The more important thing is to know for safety is if a fully saponified soap has excess alkali or not. The zap test or a free alkali test will tell you that. The pH value alone cannot .... cannot .... _cannot _.... tell you that information.

At a pH of 4, if that was indeed an accurate value, you could not have possibly had lye-based soap -- the soap would have fully decomposed into fatty acids.  It's possible a cleanser made with synthetic detergents could have a pH of 4, but then the rules have changed because it's not lye-based soap.

To get accurate pH readings, you have to follow the correct procedure to test soap pH. A pH meter can't provide an accurate answer if you stick the pH probe in finished liquid soap.
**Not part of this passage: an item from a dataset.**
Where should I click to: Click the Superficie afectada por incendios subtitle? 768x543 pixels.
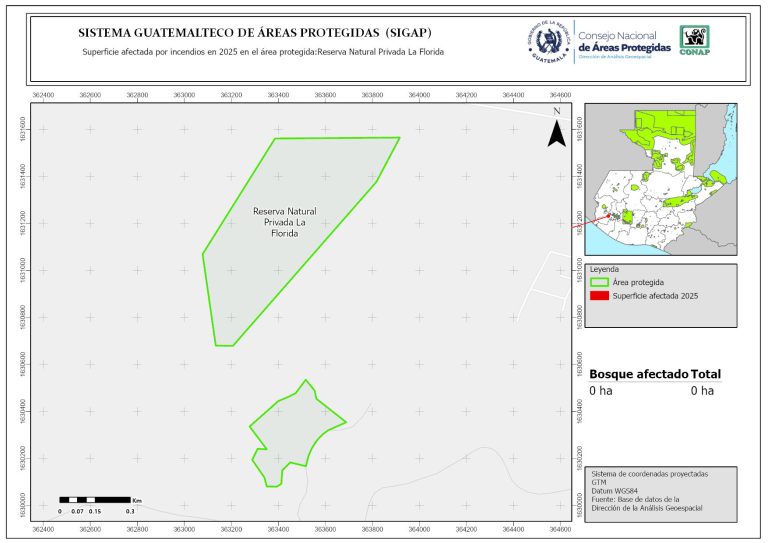[x=262, y=52]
The soap has to be diluted.

If you don't believe me that pH isn't all that critically important to know, get Kevin Dunn's book _Scientific Soapmaking_ and read specifically Chapter 15, Alkalinity. Also see my soap chemistry articles here -- Soapy Stuff


----------



## gloopygloop (Aug 24, 2021)

I totally echo what DeeAnnna said.
And I cant tell you how many pH meters I have lined up to shoot!


----------



## Justcallmewillie (Aug 24, 2021)

DeeAnna said:


> My advice about what to do is give up the idea that pH is an important value to know as a hobby soap maker.
> 
> The more important thing is to know for safety is if a fully saponified soap has excess alkali or not. The zap test or a free alkali test will tell you that. The pH value alone cannot .... cannot .... _cannot _.... tell you that information.
> 
> ...


Thank you DeeAnna. The soap is diluted and has sat out for 7 days….looks like morning pee. I was curious about PH, which in turn led to utter disaster.  I’ll get Kevin’s book and try to find your articles. I used to make bar soap 25 years ago but I have always wanted to make liquid. Is there any way I can fix the mess I made or just pour it out?









gloopygloop said:


> I totally echo what DeeAnnna said.
> And I cant tell you how many pH meters I have lined up to shoot!
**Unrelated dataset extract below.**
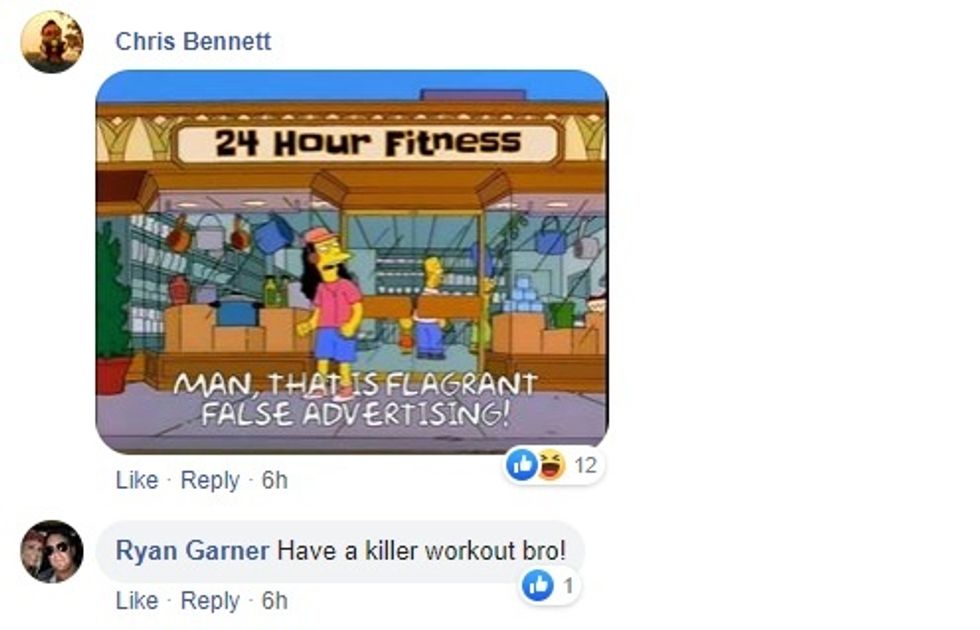980x630 pixels.
Task: Open the 6h timestamp on Chris's comment
Action: click(x=274, y=480)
This one, my first meter, dr meter,  is trash. It doesn’t seem to calibrate, won’t test my spring water because it’s all over the place. The diluted soap I tested supposedly tested a 4.13. Dr bronners tested 6.11. Water was 5.58 then 4.8 then 6 etc…without a known point, I’m now lost and can’t even go mad scientist.  What I do know is the diluted soap (before last night) did as I wanted in the shower and tested on my gf. She has very dry skin snd ultra sensitive to soaps. This was fine to her. I gave a bottle to some work friends and they liked it. So I guess curiosity got the best of me in that I now have a ruined quart of diluted mess that’s either going to be fixed or dumped in the garden


----------



## ResolvableOwl (Aug 24, 2021)

What a crappy pH meter.  All the difficulties aside that pH meters generally have with concentrated organic solutions in general, and soap in particular – this is just pathetic. I guess you won't repeat that error to believe such numbers more than the experience that a decent, well-performing soap gives you.
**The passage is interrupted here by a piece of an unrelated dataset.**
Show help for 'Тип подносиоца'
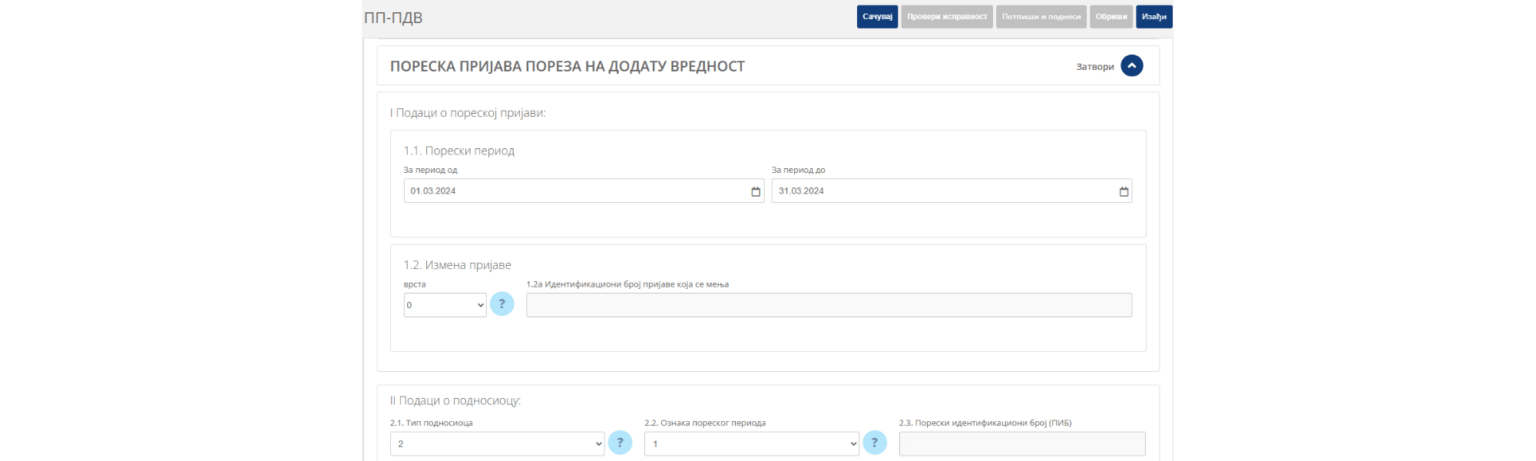620,443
Have you measured/weighed the amount of KOH you had added to that now-unsafe soap? If yes, it'd be a starting point for the amount of citric acid to add to neutralise it. Potassium citrate is a chelator. If you manage to get it just on point, you could use up this citrate-enriched LS as an addition to further LS batches to lower soap scum formation/help lather in hard water, or to slow down rancidity in recipes high in poly-unsaturated fats, or to kick-start saponification.


----------



## Zany_in_CO (Aug 24, 2021)

Justcallmewillie said:


> Ok, let’s add some koh solution and try to bring that up I said. Did that and got honey.


If you know how much KOH you added, figuring the amount of water and oil/fat needed for that amount of KOH should get you back in business. Just warm oil & soap to about 140-160°F to combine. Maintain heat while stirring to emulsify and let it sit for a couple of weeks. If it separates, warm it back up an stir some more. At least that's what I would try.


----------



## ResolvableOwl (Aug 24, 2021)

Good point, I didn't think of adding more oils (although I have done it multiple times already), it's the best solution.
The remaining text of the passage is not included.